Our tweezers have several advantages: (i) They use two coils (as opposed to four in other devices) which simultaneously magnetize the particles and due to the special shape of the pole pieces (see Figure V.12) provide a constant magnetic gradient (needed to exert translational force) over cellular dimensions close to the central point along the y-axis (Figure V.12). (ii) The design is versatile and mounts on the stage of an inverted microscope. (iii) It can exert over 600 pN force on a 1 micron diameter particle, an order of magnitude more than similar devices.
V.6.vi.b Preliminary Results and Proposed Measurements:We have used our tweezers to study cytoskeletal viscoelastic properties of macrophages and CHO (Chinese Hamster Ovary) cells. Both cell types readily phagocytose micron size beads. Figure V.13 shows the intracellular displacement of beads and their recorded trajectory.
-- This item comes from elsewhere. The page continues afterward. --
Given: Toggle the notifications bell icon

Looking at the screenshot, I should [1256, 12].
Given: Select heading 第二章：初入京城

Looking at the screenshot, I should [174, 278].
| Fig. V.13 Tweezers induced displacement of beads inside a macrophage. A. Intracellular trajectory of two superparamagnetic beads (top traces) during magnetic pulses (bottom trace). B. Sequence of images showing bead displacements. The two white vertical lines denote the total displacement of each bead; a, b, c and d are marked by open squares and open circles on the top traces in A, for the left and the right bead, respectively. Imaging used bright field microscopy with a 60X objective. Bright field microscopy provides fewer details inside the cell than phase contrast, facilitating bead tracing. 3A, 1 Hz current pulses with a 200 µm gap distance between poles (see Figure V.14 produce a 220 pN force on 1.28 µm beads. The cells were located 300 µm from the central point of the tweezers along the midline between the poles (see Figure V.14). |
The displacement curves in Fig. V.13 are characteristic of viscoelastic materials. We will perform similar measurements with the embryonic cells studied in Project 3 (Organogenesis) to provide quantitative input for modeling. These experiments will complement the ones that utilize the parallel plate compression apparatus to yield tissue level viscoelastic characteristics (see Project 3). Models of organogenesis must provide experimentally testable predictions. One such prediction might be the effect on limb development of cytoskeletal changes in the pre-cartilage limb bud mesenchyme due to actin depolymerizing agents like latrunculin. Magnetic tweezers experiments will provide the quantitative information for modeling latrunculin triggered cytoskeletal changes.
The quantitative study of cross-linked actin networks, in Subproject 4 is performed outside the cell. We will to compare those results with intracellular data to assess the relevance of extracellular studies.